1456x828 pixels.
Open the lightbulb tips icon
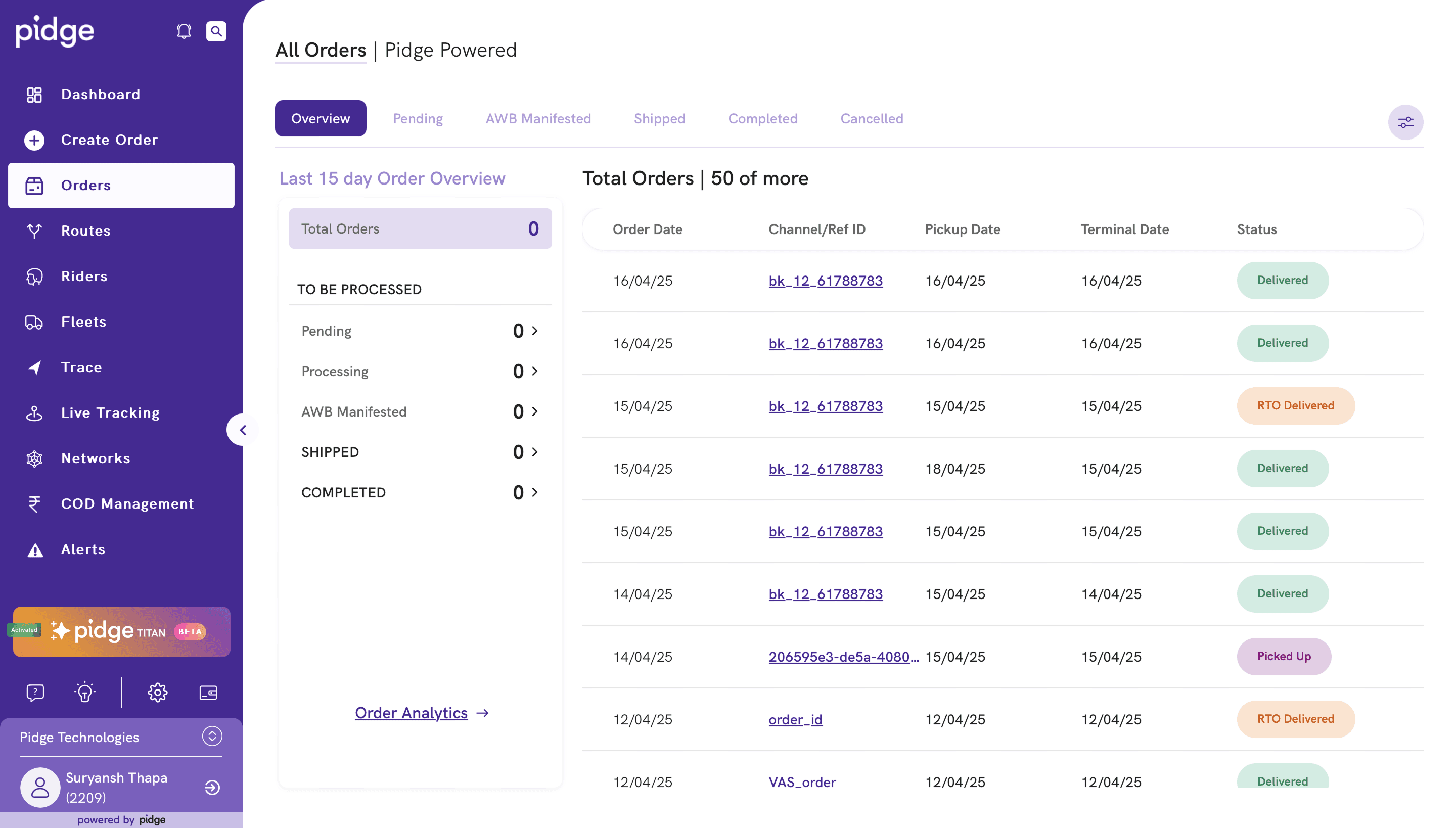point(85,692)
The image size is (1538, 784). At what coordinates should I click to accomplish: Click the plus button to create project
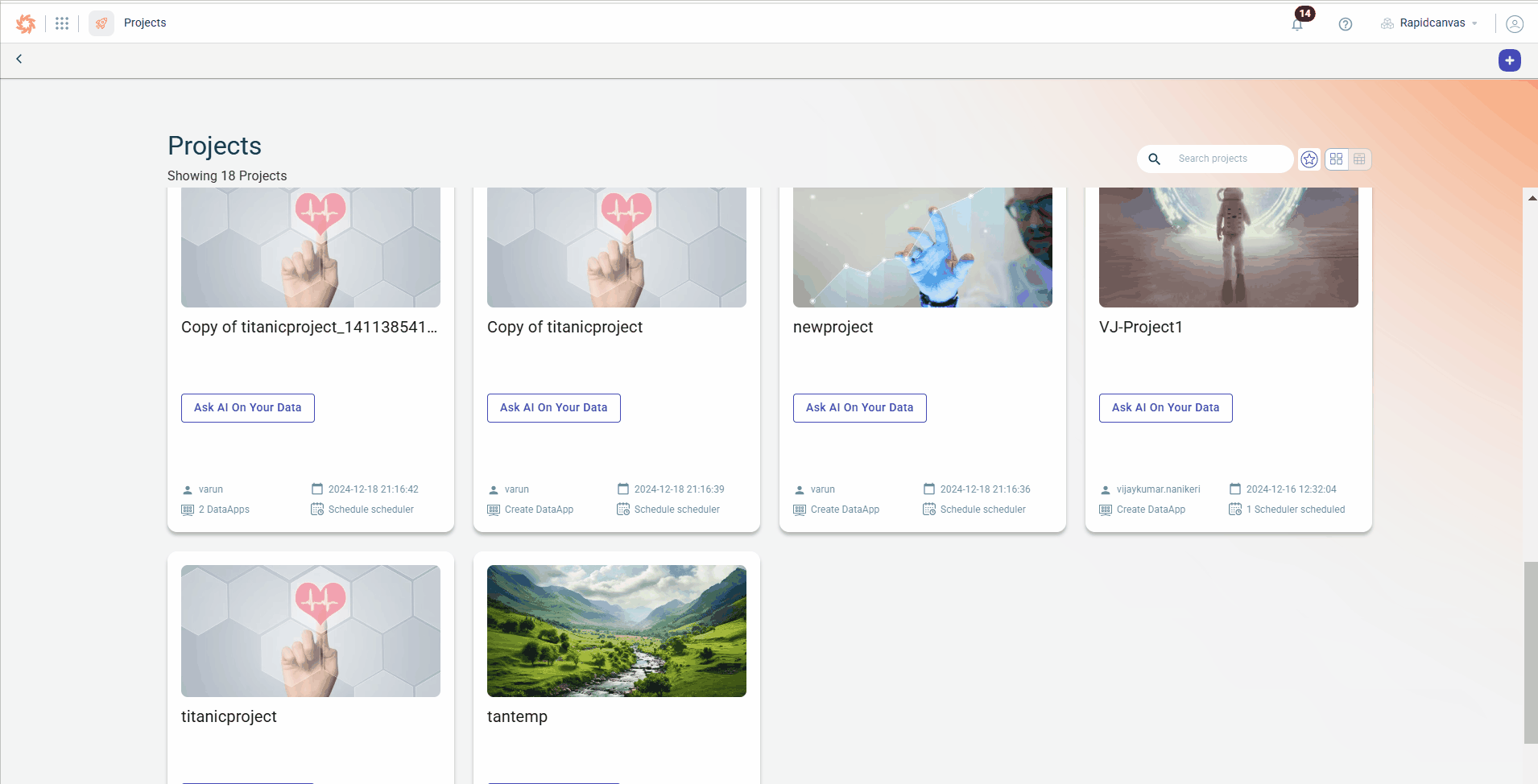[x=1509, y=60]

▶ **GIVEN EXERCISE**
Output every line of the items above verbatim, leaving out the pictures.

▶ **SOLUTION FOR THIS PROBLEM**
1456x828 pixels.
Open the lightbulb tips icon
point(85,692)
The image size is (1538, 784). At what coordinates should I click to accomplish: Click the plus button to create project
[x=1509, y=60]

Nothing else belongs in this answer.